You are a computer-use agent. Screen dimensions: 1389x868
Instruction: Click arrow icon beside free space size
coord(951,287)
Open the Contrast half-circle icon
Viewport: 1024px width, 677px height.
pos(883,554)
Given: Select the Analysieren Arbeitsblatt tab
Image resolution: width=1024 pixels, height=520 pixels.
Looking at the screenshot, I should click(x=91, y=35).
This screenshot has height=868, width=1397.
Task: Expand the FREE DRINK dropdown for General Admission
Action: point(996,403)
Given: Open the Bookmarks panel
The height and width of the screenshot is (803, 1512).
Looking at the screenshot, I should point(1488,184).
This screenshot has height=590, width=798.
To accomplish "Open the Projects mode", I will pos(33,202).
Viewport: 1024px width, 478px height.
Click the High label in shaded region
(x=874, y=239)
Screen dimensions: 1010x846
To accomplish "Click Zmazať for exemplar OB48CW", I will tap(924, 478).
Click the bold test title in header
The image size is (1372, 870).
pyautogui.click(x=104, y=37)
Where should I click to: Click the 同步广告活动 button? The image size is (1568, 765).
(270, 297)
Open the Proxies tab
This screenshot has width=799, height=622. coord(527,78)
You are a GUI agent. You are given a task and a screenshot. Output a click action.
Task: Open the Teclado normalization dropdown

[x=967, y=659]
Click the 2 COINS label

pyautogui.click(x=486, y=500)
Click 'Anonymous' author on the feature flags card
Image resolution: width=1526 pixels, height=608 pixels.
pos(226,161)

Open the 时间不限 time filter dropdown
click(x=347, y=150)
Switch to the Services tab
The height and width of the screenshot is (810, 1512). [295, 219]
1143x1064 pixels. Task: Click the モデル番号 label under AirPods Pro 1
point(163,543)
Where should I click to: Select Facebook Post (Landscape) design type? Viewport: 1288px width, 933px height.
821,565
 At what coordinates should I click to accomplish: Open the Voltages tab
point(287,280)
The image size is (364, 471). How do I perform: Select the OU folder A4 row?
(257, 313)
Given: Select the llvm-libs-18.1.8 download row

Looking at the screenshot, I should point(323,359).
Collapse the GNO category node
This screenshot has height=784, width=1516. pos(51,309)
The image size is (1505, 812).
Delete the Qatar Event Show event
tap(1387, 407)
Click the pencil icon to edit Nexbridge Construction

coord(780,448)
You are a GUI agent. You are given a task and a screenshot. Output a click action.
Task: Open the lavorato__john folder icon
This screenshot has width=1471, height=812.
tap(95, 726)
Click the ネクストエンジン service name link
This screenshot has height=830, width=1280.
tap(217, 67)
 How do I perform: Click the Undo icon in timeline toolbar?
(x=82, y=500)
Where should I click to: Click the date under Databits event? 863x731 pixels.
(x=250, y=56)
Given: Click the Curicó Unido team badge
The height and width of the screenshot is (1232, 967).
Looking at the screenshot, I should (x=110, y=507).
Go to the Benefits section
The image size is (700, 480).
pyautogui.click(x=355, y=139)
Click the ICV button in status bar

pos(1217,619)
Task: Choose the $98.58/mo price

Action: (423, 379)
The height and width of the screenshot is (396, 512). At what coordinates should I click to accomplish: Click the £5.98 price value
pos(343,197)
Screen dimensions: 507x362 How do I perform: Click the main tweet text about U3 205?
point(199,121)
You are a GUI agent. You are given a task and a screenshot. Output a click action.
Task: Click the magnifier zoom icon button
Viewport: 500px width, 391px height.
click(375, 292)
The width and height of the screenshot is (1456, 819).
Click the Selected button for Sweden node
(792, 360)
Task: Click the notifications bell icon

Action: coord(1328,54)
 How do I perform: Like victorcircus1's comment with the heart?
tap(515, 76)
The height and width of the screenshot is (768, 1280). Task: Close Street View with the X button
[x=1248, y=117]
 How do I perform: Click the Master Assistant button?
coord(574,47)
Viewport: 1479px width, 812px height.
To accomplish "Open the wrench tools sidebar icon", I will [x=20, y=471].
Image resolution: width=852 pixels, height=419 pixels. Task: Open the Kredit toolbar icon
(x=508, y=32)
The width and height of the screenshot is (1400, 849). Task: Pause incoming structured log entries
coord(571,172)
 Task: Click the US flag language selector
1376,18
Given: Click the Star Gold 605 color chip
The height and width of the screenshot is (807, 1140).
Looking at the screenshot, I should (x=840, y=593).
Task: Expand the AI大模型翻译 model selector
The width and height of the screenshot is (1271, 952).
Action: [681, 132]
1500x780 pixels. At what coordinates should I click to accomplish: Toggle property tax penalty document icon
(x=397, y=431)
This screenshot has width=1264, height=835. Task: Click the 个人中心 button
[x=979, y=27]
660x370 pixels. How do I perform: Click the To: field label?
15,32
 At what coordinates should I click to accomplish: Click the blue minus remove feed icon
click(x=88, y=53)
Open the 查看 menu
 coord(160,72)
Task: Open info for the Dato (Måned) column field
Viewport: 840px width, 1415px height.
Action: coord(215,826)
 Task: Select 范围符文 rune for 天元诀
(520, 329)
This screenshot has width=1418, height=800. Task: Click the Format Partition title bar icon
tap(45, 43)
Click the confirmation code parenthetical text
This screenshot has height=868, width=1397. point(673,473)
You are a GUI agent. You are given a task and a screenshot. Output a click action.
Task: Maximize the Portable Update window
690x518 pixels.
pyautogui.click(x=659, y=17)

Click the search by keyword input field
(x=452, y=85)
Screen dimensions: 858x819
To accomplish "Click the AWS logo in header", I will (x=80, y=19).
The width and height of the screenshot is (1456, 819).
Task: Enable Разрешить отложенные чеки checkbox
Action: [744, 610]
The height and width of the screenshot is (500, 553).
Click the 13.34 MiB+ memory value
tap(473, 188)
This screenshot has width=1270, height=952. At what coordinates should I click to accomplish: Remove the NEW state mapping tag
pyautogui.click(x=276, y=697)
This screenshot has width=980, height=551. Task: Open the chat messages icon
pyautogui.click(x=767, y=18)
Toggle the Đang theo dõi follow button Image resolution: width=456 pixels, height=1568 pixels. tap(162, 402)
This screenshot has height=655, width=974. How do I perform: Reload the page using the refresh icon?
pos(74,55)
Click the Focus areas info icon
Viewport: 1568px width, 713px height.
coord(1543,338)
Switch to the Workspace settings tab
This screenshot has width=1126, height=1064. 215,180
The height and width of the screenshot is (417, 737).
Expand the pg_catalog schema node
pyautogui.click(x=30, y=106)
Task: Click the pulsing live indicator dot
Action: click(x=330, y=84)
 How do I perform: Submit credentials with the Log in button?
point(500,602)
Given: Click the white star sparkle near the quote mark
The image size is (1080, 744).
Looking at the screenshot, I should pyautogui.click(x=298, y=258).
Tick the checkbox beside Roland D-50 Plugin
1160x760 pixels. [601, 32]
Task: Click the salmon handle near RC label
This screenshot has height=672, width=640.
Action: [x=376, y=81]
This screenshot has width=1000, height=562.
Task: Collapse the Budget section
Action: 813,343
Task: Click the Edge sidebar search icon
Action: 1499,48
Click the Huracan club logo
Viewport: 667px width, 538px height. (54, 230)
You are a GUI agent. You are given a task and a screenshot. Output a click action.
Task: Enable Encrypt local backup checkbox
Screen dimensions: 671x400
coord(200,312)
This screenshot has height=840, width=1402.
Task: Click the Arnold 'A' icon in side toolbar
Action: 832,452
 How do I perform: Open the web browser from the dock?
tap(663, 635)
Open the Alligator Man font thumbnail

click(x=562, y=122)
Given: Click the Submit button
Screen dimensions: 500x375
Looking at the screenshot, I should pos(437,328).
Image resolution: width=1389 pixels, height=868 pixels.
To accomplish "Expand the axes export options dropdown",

## YOUR GOAL
Rewrite the stretch of the records above from the line that contains "The height and width of the screenshot is (768, 1280)." through the line that contains "(x=452, y=85)", replacing "Master Assistant" with "Main Assistant" and leaving everything else unchanged.

## REPLY TO THE EXERCISE
The height and width of the screenshot is (768, 1280). Task: Close Street View with the X button
[x=1248, y=117]
 How do I perform: Click the Main Assistant button?
coord(574,47)
Viewport: 1479px width, 812px height.
To accomplish "Open the wrench tools sidebar icon", I will [x=20, y=471].
Image resolution: width=852 pixels, height=419 pixels. Task: Open the Kredit toolbar icon
(x=508, y=32)
The width and height of the screenshot is (1400, 849). Task: Pause incoming structured log entries
coord(571,172)
 Task: Click the US flag language selector
1376,18
Given: Click the Star Gold 605 color chip
The height and width of the screenshot is (807, 1140).
Looking at the screenshot, I should (x=840, y=593).
Task: Expand the AI大模型翻译 model selector
The width and height of the screenshot is (1271, 952).
Action: [681, 132]
1500x780 pixels. At what coordinates should I click to accomplish: Toggle property tax penalty document icon
(x=397, y=431)
This screenshot has width=1264, height=835. Task: Click the 个人中心 button
[x=979, y=27]
660x370 pixels. How do I perform: Click the To: field label?
15,32
 At what coordinates should I click to accomplish: Click the blue minus remove feed icon
click(x=88, y=53)
Open the 查看 menu
 coord(160,72)
Task: Open info for the Dato (Måned) column field
Viewport: 840px width, 1415px height.
Action: coord(215,826)
 Task: Select 范围符文 rune for 天元诀
(520, 329)
This screenshot has width=1418, height=800. Task: Click the Format Partition title bar icon
tap(45, 43)
Click the confirmation code parenthetical text
This screenshot has height=868, width=1397. point(673,473)
You are a GUI agent. You are given a task and a screenshot. Output a click action.
Task: Maximize the Portable Update window
690x518 pixels.
pyautogui.click(x=659, y=17)

Click the search by keyword input field
(x=452, y=85)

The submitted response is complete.